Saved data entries

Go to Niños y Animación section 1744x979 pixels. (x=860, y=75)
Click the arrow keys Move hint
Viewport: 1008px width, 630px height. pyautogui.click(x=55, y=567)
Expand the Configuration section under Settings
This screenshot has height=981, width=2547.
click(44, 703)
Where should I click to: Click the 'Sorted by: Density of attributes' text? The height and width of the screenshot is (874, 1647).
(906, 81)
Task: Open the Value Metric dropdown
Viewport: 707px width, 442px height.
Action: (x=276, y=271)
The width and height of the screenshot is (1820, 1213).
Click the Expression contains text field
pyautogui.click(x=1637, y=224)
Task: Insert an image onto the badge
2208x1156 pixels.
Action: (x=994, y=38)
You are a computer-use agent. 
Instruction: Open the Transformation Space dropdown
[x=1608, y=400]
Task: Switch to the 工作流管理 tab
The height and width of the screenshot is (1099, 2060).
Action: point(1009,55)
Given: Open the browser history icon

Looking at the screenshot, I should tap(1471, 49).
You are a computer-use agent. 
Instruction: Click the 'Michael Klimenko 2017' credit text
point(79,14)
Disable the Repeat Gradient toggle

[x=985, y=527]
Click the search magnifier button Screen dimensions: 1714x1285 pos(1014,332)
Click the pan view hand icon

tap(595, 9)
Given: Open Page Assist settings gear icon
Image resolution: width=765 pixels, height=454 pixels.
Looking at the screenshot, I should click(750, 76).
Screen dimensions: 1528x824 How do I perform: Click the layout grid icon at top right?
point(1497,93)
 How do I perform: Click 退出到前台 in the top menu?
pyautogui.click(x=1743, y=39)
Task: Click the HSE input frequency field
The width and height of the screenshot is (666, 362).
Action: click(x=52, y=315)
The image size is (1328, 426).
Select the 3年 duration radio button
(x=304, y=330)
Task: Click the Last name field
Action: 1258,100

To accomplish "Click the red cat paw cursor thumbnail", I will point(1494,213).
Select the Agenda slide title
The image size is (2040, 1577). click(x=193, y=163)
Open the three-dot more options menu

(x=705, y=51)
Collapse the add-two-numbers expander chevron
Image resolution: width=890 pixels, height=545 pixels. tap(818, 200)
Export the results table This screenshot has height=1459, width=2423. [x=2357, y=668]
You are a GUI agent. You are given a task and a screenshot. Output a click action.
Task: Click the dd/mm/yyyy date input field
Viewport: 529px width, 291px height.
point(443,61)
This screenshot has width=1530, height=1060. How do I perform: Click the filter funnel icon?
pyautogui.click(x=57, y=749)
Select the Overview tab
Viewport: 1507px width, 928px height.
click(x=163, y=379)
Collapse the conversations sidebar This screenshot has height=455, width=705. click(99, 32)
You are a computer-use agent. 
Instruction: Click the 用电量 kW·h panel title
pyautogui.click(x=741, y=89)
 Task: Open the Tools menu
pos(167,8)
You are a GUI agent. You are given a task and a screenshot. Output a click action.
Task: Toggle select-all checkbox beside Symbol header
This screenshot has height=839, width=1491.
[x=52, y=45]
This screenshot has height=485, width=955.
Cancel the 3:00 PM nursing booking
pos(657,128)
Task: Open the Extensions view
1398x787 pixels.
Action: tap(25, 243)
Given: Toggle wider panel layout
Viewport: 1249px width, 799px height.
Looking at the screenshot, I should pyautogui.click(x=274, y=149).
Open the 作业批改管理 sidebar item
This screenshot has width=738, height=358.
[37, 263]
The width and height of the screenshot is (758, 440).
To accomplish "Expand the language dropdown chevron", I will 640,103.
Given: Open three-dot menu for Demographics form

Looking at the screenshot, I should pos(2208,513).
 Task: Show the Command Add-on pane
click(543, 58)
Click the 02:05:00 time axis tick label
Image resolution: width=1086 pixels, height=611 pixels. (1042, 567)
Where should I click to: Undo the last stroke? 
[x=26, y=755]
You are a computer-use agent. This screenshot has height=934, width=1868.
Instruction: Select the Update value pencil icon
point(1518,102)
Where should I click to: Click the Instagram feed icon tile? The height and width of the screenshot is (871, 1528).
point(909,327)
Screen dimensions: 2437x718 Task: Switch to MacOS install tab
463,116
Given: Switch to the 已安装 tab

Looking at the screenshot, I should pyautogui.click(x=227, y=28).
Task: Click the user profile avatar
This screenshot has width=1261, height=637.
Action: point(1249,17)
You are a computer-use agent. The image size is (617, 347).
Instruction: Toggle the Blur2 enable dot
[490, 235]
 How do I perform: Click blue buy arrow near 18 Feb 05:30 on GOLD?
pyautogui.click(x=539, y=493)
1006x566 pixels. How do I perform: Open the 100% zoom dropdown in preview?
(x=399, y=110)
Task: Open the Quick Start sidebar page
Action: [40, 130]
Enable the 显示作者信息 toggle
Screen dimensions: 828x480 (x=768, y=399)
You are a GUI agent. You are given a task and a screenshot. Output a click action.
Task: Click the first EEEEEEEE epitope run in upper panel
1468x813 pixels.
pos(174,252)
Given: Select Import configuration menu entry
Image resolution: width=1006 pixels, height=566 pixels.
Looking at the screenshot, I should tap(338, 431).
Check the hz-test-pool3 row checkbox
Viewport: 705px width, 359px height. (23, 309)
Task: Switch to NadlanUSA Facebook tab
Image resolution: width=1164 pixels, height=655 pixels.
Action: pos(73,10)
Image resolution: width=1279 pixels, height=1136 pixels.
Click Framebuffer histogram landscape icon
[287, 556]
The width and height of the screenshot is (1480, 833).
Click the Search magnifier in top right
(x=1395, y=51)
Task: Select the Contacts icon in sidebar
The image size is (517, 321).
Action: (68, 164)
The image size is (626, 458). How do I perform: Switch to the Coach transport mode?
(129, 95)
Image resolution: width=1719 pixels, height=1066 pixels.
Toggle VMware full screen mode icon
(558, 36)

Prompt: Only the lines from the one containing "Image resolution: width=1006" through the end of the records above belong in the answer, each exactly as written.

Solution for this exercise:
Image resolution: width=1006 pixels, height=566 pixels.
Looking at the screenshot, I should tap(338, 431).
Check the hz-test-pool3 row checkbox
Viewport: 705px width, 359px height. (23, 309)
Task: Switch to NadlanUSA Facebook tab
Image resolution: width=1164 pixels, height=655 pixels.
Action: pos(73,10)
Image resolution: width=1279 pixels, height=1136 pixels.
Click Framebuffer histogram landscape icon
[287, 556]
The width and height of the screenshot is (1480, 833).
Click the Search magnifier in top right
(x=1395, y=51)
Task: Select the Contacts icon in sidebar
The image size is (517, 321).
Action: (68, 164)
The image size is (626, 458). How do I perform: Switch to the Coach transport mode?
(129, 95)
Image resolution: width=1719 pixels, height=1066 pixels.
Toggle VMware full screen mode icon
(558, 36)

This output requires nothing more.